“Having this complete information will allow us to better understand how we form as an individual organism and how we vary not just between other humans but other species,” Evan Eichler, a Howard Hughes Medical Institute investigator at the University of Washington and the research leader, said Thursday.
The new research introduces 400 million letters to the previously sequenced DNA — an entire chromosome’s worth. The full genome will allow scientists to analyze how DNA differs between people and whether these genetic variations play a role in disease.
Until now, it was unclear what these unknown genes coded.
“It turns out that these genes are incredibly important for adaptation,” Eichler said. “They contain immune response genes that help us to adapt and survive infections and plagues and viruses. They contain genes that are … very important in terms of predicting drug response.”
Eichler also said that some of the recently uncovered genes are even responsible for making human brains larger than those of other primates, providing insight into what makes humans unique.
This remaining 8% of the human genome had stumped scientists for years because of its complexities. For one thing, it contained DNA regions with several repetitions, which made it challenging to string the DNA together in the correct order using previous sequencing methods.
The researchers relied on two DNA sequencing technologies that emerged over the past decade to bring this project to fruition: the Oxford Nanopore DNA sequencing method, which can sequence up to 1 million DNA letters at once but with some mistakes, and the PacBio HiFi DNA sequencing method, which can read 20,000 letters with 99.9% accuracy.
Sequencing DNA is like solving a jigsaw puzzle, Eichler said. Scientists must first break the DNA into smaller parts and then use sequencing machines to piece it together in the correct order. Previous sequencing tools could sequence only small sections of DNA at once.
With a 10,000-piece puzzle, it’s hard to correctly arrange small puzzle pieces when they look alike, much like it is to sequence small sections of repetitive DNA. But with a 500-piece puzzle, it’s much easier to arrange larger pieces — or, in this case, longer segments of DNA.
A second challenge was finding cells that contained only one genome.
Standard human cells contain two sets of DNA, a maternal copy and a paternal copy, but this team used DNA from a group of cells called a complete hydatidiform mole, which contains a duplicate of the paternal set of DNA. A complete hydatidiform mole is a rare complication of a pregnancy caused by the abnormal growth of cells that originate from the placenta. This approach simplifies the genome so that scientists need sequence only one set rather than two sets of DNA.
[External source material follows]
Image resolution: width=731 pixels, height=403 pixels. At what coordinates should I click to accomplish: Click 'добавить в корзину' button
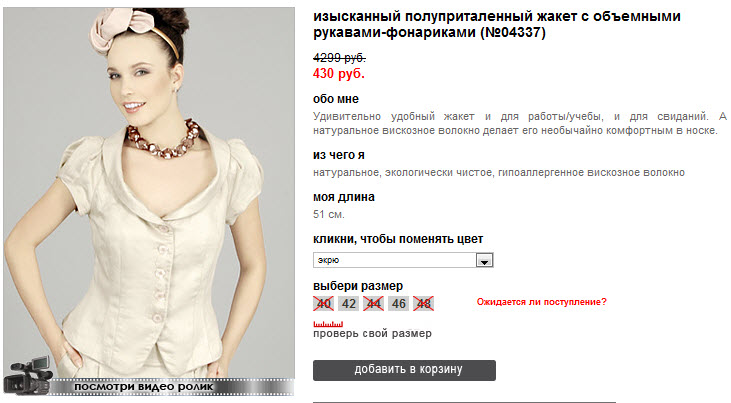pos(404,370)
Because the research team used a duplicate set of DNA, the scientists were unable to sequence the Y chromosome originally. According to lead study author Adam Phillippy, the team has managed to sequence the Y chromosome using a different set of cells.
For now, it’s still too costly and time-consuming for everyone to sequence their own genome. But research is underway that uses this genome to identify whether certain genetic differences are linked with specific cancers. Knowing the genetic variations could also allow doctors to better tailor treatments, said Michael Schatz, another researcher on the team and a professor of computer science and biology at Johns Hopkins University.
Phillippy said he hopes that within the next 10 years, sequencing individuals’ genomes can become a routine medical test that costs less than $1,000. His team continues to work toward that goal.
Charles Rotimi, scientific director of the National Human Genome Research Institute, said in a statement that this scientific achievement is “moving us closer to individualized medicine for all humanity.” Rotimi was not involved in the research.
Correction: A previous version of this story misspelled Evan Eichler’s name.